E a gestora de investimentos conclui: “Mudar a Lei das Estatais para facilitar a intervenção política nestas empresas será uma medida extremamente negativa para a atração de investimentos privados, desvalorização cambial, pressão inflacionária e redução do crescimento da economia. O episódio da Petrobras é só a ponta deste iceberg”. O Titanic estava em rota de colisão há muito tempo.

 

LCA faz projeções do IPCA

A LCA Consultores já está fazendo projeções com os prós e contras das últimas medidas sobre as tendências do IPCA, o índice oficial de inflação. Para junho ela projeta IPCA de 0,63% (o IPCA-15, que o IBGE divulga 6ª feira deve subir 0,60%). Como o IPCA subiu 0,53% em junho do ano passado, se a previsão da LCA se confirmar, a taxa em 12 meses volta a subir dos 11,73% de maio para 11,84%.

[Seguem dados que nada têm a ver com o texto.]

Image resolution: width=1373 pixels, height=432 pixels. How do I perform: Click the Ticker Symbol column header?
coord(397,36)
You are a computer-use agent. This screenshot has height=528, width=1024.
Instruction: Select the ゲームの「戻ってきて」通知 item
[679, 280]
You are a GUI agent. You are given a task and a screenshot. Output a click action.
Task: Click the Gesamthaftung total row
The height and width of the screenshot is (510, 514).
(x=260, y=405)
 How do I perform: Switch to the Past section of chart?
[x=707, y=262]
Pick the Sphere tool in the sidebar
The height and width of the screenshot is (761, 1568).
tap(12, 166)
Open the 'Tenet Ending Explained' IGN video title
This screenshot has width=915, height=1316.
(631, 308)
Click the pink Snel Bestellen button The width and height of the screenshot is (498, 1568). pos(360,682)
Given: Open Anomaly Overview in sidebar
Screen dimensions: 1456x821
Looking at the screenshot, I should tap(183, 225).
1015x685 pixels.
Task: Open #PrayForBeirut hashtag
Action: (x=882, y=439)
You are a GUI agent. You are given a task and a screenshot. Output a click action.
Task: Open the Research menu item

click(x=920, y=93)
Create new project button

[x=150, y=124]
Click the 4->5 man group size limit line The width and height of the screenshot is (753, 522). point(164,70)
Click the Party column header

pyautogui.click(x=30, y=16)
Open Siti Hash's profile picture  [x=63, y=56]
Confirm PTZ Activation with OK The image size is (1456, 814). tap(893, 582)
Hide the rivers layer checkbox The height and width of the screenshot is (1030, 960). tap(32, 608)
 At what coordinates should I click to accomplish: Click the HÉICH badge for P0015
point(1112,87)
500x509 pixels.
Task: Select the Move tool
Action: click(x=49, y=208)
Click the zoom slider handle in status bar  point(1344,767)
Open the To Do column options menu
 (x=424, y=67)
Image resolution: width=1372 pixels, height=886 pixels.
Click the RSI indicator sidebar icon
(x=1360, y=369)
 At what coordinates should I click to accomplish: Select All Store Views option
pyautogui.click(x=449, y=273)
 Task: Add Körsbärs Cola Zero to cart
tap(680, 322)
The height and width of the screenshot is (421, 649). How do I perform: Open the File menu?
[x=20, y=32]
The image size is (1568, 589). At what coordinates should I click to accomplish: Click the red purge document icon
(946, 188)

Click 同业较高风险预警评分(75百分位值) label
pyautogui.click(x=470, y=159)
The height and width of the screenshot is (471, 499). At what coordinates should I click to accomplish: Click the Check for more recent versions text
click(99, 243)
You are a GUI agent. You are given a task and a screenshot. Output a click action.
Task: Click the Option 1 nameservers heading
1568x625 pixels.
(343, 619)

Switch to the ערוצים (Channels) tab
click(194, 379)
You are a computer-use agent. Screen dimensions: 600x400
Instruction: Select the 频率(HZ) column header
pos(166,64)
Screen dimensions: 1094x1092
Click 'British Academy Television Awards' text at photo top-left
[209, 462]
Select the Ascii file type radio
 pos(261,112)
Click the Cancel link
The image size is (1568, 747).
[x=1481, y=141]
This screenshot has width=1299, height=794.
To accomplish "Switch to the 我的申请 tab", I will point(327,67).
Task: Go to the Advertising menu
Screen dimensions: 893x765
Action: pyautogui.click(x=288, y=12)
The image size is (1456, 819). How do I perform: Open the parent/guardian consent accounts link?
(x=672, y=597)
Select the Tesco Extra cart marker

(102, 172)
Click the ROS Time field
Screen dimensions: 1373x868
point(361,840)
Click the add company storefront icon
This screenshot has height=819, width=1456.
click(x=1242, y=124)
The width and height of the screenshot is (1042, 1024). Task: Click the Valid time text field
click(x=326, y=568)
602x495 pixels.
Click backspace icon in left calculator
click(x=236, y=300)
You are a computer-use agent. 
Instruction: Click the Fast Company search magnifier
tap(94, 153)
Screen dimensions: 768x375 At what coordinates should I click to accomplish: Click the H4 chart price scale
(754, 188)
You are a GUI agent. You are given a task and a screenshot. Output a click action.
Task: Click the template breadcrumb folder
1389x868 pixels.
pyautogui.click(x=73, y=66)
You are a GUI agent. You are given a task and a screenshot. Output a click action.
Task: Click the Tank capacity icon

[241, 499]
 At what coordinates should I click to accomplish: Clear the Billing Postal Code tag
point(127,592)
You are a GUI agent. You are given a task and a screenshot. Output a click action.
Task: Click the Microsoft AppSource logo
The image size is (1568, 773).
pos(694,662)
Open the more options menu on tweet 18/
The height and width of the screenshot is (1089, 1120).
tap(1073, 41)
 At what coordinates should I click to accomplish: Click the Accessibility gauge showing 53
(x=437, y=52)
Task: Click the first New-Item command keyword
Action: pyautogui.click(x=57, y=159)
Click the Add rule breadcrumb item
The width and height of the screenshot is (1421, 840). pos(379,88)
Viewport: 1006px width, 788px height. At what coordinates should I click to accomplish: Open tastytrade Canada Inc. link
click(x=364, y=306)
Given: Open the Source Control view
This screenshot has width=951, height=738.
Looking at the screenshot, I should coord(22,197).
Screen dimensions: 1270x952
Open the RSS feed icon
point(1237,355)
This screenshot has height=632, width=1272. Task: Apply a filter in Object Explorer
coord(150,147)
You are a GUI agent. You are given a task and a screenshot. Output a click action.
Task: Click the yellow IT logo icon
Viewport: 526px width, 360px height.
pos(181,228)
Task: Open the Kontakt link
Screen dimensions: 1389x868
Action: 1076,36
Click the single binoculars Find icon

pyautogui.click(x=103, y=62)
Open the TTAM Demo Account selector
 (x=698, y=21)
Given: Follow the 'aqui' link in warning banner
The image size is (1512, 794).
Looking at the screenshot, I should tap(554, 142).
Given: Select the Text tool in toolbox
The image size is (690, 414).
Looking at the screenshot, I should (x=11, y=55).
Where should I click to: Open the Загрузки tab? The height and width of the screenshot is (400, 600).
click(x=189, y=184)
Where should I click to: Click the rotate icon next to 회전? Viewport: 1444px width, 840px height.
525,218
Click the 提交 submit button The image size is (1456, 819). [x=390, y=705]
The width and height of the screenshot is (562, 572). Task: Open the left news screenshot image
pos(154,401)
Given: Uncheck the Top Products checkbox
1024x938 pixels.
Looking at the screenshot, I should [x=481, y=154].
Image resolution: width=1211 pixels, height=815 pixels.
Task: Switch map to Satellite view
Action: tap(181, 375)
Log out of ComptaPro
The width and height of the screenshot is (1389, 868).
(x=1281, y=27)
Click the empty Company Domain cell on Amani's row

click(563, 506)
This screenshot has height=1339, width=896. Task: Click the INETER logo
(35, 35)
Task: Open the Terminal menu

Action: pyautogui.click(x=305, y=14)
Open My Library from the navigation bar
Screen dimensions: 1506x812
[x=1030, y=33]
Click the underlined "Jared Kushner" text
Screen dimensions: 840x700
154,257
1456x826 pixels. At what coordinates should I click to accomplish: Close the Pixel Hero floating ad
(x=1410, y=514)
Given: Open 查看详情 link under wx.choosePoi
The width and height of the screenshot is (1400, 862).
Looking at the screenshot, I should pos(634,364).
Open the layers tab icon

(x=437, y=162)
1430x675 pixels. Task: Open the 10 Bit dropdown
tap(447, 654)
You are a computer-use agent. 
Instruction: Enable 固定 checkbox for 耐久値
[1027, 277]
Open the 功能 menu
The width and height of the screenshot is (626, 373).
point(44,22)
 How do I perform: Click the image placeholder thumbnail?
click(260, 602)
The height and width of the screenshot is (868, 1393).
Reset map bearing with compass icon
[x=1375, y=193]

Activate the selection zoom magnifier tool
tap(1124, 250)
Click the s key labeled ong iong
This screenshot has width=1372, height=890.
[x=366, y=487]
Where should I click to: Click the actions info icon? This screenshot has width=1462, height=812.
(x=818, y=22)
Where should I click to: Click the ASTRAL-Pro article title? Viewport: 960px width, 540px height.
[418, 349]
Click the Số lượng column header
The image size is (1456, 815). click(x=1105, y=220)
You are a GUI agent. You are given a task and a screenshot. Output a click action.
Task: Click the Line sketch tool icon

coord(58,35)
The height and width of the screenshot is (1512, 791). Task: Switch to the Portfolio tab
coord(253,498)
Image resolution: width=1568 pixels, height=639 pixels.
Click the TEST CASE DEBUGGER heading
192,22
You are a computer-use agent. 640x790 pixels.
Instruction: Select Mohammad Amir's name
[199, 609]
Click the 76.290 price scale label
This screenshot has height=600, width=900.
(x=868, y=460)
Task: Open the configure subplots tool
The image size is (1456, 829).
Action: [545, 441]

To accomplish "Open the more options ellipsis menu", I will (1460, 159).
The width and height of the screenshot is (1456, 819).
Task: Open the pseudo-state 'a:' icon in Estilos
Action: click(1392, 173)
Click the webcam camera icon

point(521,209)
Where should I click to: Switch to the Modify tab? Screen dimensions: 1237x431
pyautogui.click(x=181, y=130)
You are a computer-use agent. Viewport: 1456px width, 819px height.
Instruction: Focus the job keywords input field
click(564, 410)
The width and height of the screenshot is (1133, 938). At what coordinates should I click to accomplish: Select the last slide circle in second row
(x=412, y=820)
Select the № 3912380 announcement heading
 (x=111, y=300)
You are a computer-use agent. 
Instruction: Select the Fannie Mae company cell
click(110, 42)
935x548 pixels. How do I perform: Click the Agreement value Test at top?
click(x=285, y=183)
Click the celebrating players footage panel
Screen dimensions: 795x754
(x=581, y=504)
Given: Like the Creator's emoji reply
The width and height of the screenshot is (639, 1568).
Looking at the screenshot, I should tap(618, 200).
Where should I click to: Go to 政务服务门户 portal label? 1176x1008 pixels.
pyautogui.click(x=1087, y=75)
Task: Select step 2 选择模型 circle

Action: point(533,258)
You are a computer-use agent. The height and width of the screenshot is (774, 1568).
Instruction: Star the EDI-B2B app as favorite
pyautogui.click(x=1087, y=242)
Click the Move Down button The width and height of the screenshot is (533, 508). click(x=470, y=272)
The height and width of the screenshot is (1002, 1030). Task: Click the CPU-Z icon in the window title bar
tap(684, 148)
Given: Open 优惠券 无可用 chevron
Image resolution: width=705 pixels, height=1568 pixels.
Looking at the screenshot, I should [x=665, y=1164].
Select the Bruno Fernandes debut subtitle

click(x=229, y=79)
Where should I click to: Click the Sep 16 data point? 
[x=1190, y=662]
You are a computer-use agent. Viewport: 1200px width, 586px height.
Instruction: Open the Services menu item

Em julho pode haver tombo na inflação. A LCA projeta taxa mensal de 0,20%. Como a taxa em 2021 foi de 0,96%, a taxa em 12 meses cairia para a faixa de 10%, ainda que em 10,99%. Em agosto, a LCA prevê apenas 0,03%. Como a taxa foi de 0,87% no ano passado, o índice em 12 meses desceria a 10%. Mas seria tarde, pois os dados de agosto serão conhecidos em 9 de setembro.

Já os dados de setembro, - quando, segundo as projeções da LCA, a inflação acumulada em 12 meses ficaria finalmente abaixo de 10% (a LCA espera 0,43%, substituindo 1,16% em setembro de 2021, o que baixaria o IPCA a 9,28% - só seriam do conhecimento público depois do 1º turno. Os dados saem dia 11 de outubro. Só animariam um 2º turno (30 de outubro), se houver.

 

Selic vai a 13,75% e só cai em março

A LCA também calibrou a trajetória da taxa básica de juros (Selic), em função da curva da inflação. Ela prevê nova e última alta de 0,50 ponto percentual na reunião do Comitê de Política Monetária de 2 de agosto, mas avalia que a Selic será mantida em 13,75% ao ano por algum tempo e, “caso nossas projeções de desaceleração da atividade e da inflação venham a se provar corretas, a Selic poderá começar a ser gradativamente reduzida na virada do 1º para 2º trimestre de 2023 (quando as expectativas para a inflação de 2024 passarão a ter peso preponderante nas decisões de política monetária)”.

Ressalta, porém, o alerta de que “é elevado o risco de a inflação continuar a mostrar maior persistência, demandando ajuste monetário maior do que ora antecipamos, também é valido para a economia doméstica”.